Balamir bir kaşını kaldırarak, alaylı bir şekilde baktı:
– Hanların huzuruna at uşaklarının çıkmasına dair
törelerde değişiklik olduysa o başka… o zaman çıkmışımdır?..

Balamir yine haklıydı. Onun Han’ın huzuruna çıkması mümkün değildi. Ama şunu kesinlikle biliyordum ki, Balamir, Han’ın huzuruna çıkmamış olsa bile, orada olanlardan muhakkak haberdardı. O çok kurnaz ve kulağı delik biriydi. Olanları bilmemesine imkân yoktu. O muhakkak bir şeyler biliyordu. Zaten yüzüme kurnaz kurnaz bakmasından da bu anlaşılıyordu. Ama Balamir’in huyunu iyi çok iyi bilirdim. Başta söylemek istemediyse, sonradan da imkânı yok söylemezdi. İsterseniz dünyaları bağışlayın yine söylemezdi.

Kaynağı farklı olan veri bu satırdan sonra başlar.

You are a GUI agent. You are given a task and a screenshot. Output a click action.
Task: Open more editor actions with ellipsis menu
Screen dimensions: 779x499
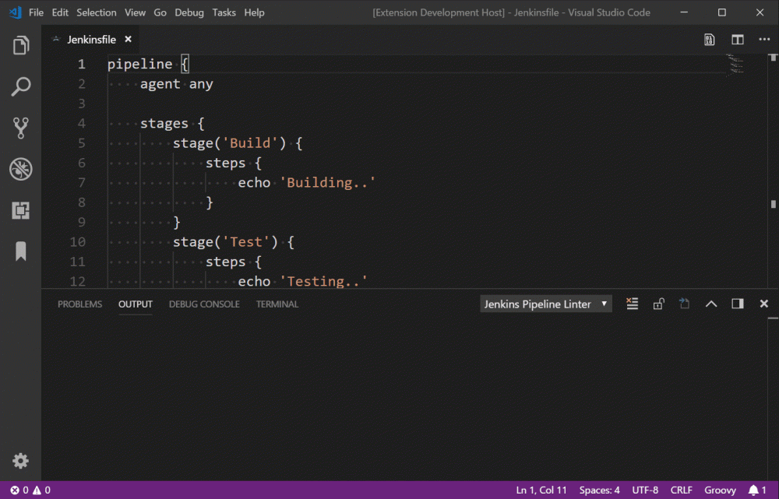[x=764, y=39]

Ondan bir şey öğrenemeyeceğimizi anlayarak, yanlarından ayrıldık. Hamza: – Çıkıp, Rüzgarlı Tepe’de biraz oturup ferahlayalım, teklifinde bulundu. Bekir: – Evet, iyi olur! Akşama kadar orada otururuz! Bahçeden çıkarak, sokağımızı geçtik ve Rüzgârlı Tepe’ye doğru yürümeye başladık. Rüzgârlı Tepe, Kasım Şehri’nin en gözde yeriydi. Şehir, oradan kuş bakışı görülebilirdi. Sıcak yaz günleri ve geceleri püfür püfür esen rüzgâr, orada insana büyük ferahlık verirdi. Bir müddet sonra Rüzgârlı Tepe’ye tırmanmıştık. Bu tırmanış bizi biraz yormuştu. Tepenin üzerinde bizden önce gelmiş olanlar da vardı. Kimi çimenler üzerine oturmuş kimi de, hazırlanmış sedirlere yerleşmişti.

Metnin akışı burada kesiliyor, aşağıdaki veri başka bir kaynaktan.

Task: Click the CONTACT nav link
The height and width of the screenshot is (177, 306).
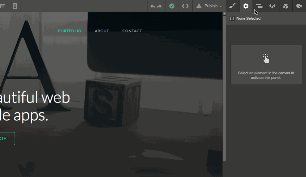Action: point(132,31)
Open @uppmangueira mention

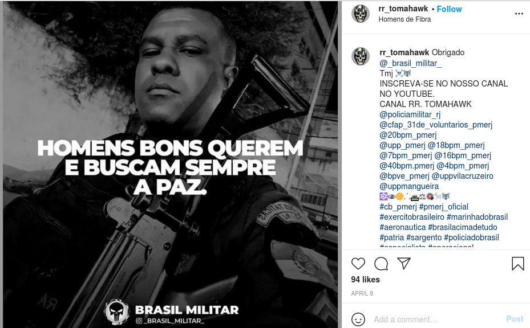click(x=409, y=186)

Temiz ve ferahlık veren rüzgâra karşı, derin derin soluk alarak biraz dinlendik. Koca Kasım Şehri ayaklarımızın altına yayılmıştı. Uzaklarda Oka Nehri gümüş bir şerit gibi uzanıyordu. Nehirde yüzen yelkenliler, kanatlarını toplamış, çiçekler üzerinde hafif hafif sallanan kelebeklere benziyordu. Taştan yapılmış koca cami ve minaresi, şehrin kalbi gibiydi. Han’ın Sarayı ve mirzaların köşkleri, hep onun etrafında sıralanmıştı. Belediye binası, Han Sarayı’nın az ilerisindeydi. Aşağıyı seyredip biraz ferahladık. Bir daire çevirircesine, bağdaş kurarak oturmuş ihtiyarların sesleriyle, birbirimizin yüzüne baktık. Çünkü bu konuşmalarda babalarımızın da adı geçiyordu. İhtiyarlardan biri şöyle diyordu:

– Burhan Han’ın Hıristiyanlığı kabul etmesini bu millet hazzetmeyecektir! Bu söz üzerine, biz beş arkadaş derhal birbirimizin yüzüne baktık. Ne zamandır merak ettiğimiz meselenin aslı buydu demek. Burhan Han’ın Hıristiyan olması… Babalarımız, onun için bu kadar kızgındı ve onun için Han’ın yanından çok öfkeli dönmüşlerdi. Başka bir ihtiyarın konuşması üzerine, dikkatimizi konuşulanlara verdik. Diğer ihtiyar da şöyle diyordu: – Aşk olsun Seyid Mehmet Bey’e!.. Yiğit diye ona derim işte… Han man tanımamış, “Ben seni Han tanımam gayri!” demiş…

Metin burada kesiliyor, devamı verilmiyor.